**SET TASK 1**
In the disaster recovery section, why is the failback procedure run on the original slave once the original master is back online?
**SET TASK 2**
Please turn the part of the records that opens with the line containing "Where should I click to: Tap the blue bus" and runs through the end of the records into a numbered list, leaving out blank lines.

## START TEXT EXTRACT

10.7. Disaster Recovery
Red Hat Gluster Storage provides geo-replication failover and failback capabilities for disaster recovery. If the master goes offline, you can perform a
failover
procedure so that a slave can replace the master. When this happens, all the I/O operations, including reads and writes, are done on the slave which is now acting as the master. When the original master is back online, you can perform a failback
procedure on the original slave so that it synchronizes the differences back to the original master.
10.7.1. Failover: Promoting a Slave to Master
If the master volume goes offline, you can promote a slave volume to be the master, and start using that volume for data access.
Run the following commands on the slave machine to promote it to be the master:
#gluster volume set VOLNAME geo-replication.indexing on
# gluster volume set VOLNAME changelog on
For example
# gluster volume set slave-vol geo-replication.indexing on volume set: success # gluster volume set slave-vol changelog on volume set: success
You can now configure applications to use the slave volume for I/O operations.

## END TEXT EXTRACT
## START RECORD LIST

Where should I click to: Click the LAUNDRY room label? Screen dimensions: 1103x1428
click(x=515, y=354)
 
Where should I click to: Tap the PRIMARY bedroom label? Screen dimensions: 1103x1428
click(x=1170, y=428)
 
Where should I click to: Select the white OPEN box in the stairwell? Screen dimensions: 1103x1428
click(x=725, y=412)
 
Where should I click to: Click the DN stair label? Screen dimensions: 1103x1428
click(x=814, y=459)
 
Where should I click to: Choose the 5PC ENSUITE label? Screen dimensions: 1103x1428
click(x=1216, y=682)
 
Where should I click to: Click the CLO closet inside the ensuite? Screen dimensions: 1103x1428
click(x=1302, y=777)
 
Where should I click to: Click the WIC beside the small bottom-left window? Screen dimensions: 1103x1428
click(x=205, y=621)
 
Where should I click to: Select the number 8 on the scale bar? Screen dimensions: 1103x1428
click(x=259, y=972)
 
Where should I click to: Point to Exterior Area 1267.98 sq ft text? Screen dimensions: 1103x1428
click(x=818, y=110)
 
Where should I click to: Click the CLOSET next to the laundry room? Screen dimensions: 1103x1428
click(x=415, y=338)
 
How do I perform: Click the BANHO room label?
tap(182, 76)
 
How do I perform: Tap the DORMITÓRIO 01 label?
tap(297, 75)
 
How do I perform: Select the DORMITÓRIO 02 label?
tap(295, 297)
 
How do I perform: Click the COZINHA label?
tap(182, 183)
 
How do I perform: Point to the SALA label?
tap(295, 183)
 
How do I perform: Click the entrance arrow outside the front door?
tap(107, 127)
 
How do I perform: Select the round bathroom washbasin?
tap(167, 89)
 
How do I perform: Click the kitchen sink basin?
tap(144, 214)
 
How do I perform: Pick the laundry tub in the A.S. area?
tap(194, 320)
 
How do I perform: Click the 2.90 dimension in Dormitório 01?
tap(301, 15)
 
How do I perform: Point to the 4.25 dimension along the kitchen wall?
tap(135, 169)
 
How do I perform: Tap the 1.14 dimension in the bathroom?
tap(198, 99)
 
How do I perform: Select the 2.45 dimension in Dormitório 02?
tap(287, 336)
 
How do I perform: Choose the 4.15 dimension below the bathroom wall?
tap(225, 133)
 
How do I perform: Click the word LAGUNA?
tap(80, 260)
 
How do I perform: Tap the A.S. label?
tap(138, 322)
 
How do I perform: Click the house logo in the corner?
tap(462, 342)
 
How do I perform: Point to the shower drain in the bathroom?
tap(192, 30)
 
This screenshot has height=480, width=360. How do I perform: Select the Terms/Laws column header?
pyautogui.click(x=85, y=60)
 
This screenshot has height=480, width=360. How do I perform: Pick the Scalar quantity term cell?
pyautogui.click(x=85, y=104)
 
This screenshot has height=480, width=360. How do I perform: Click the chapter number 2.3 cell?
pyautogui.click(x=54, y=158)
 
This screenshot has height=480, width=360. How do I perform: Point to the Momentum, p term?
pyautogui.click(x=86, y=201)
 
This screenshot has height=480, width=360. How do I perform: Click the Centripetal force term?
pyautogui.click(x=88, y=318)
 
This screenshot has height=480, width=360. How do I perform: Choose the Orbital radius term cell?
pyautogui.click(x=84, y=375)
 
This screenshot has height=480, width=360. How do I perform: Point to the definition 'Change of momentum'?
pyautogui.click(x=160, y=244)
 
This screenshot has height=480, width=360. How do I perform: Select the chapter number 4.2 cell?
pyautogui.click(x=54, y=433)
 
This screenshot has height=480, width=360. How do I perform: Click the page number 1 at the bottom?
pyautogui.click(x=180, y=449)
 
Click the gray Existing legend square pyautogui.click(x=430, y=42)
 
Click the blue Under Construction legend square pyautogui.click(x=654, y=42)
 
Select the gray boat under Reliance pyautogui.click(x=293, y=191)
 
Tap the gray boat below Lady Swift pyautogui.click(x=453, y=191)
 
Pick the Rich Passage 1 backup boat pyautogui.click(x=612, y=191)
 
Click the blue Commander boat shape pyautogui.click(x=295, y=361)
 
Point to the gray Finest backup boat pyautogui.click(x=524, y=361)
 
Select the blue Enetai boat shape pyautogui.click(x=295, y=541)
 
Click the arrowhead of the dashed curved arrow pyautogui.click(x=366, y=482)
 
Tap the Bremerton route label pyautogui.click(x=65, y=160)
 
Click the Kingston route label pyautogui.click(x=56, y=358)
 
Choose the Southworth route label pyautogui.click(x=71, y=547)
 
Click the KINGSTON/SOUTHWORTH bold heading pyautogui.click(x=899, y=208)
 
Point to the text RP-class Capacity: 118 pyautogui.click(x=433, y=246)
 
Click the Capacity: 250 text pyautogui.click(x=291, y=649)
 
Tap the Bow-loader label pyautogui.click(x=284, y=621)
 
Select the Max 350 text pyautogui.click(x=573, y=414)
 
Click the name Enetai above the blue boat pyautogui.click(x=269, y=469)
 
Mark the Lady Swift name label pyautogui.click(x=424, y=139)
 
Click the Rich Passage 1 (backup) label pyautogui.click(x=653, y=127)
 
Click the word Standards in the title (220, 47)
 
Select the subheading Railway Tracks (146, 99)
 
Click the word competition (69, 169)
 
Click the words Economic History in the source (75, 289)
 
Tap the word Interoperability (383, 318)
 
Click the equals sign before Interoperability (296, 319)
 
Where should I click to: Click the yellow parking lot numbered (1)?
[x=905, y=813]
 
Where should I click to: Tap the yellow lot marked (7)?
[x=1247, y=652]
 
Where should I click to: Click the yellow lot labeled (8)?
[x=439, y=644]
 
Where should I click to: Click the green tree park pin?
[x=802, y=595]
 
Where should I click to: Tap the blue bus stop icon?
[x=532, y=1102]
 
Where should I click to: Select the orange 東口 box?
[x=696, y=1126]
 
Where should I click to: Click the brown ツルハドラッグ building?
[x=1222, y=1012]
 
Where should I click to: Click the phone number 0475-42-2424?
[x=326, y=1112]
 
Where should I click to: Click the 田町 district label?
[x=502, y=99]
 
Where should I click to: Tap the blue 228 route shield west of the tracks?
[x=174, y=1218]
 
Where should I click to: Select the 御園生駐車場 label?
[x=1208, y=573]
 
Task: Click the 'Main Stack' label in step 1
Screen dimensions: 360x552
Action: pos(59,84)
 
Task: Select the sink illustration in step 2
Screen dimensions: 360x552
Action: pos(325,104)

## END RECORD LIST

**COMPLETE RESPONSE 1**
The failback procedure is run on the original slave so that it synchronizes the differences back to the original master.

**COMPLETE RESPONSE 2**
1. Where should I click to: Tap the blue bus stop icon?
2. [x=532, y=1102]
3. Where should I click to: Select the orange 東口 box?
4. [x=696, y=1126]
5. Where should I click to: Click the brown ツルハドラッグ building?
6. [x=1222, y=1012]
7. Where should I click to: Click the phone number 0475-42-2424?
8. [x=326, y=1112]
9. Where should I click to: Click the 田町 district label?
10. [x=502, y=99]
11. Where should I click to: Tap the blue 228 route shield west of the tracks?
12. [x=174, y=1218]
13. Where should I click to: Select the 御園生駐車場 label?
14. [x=1208, y=573]
15. Task: Click the 'Main Stack' label in step 1
16. Screen dimensions: 360x552
17. Action: pos(59,84)
18. Task: Select the sink illustration in step 2
19. Screen dimensions: 360x552
20. Action: pos(325,104)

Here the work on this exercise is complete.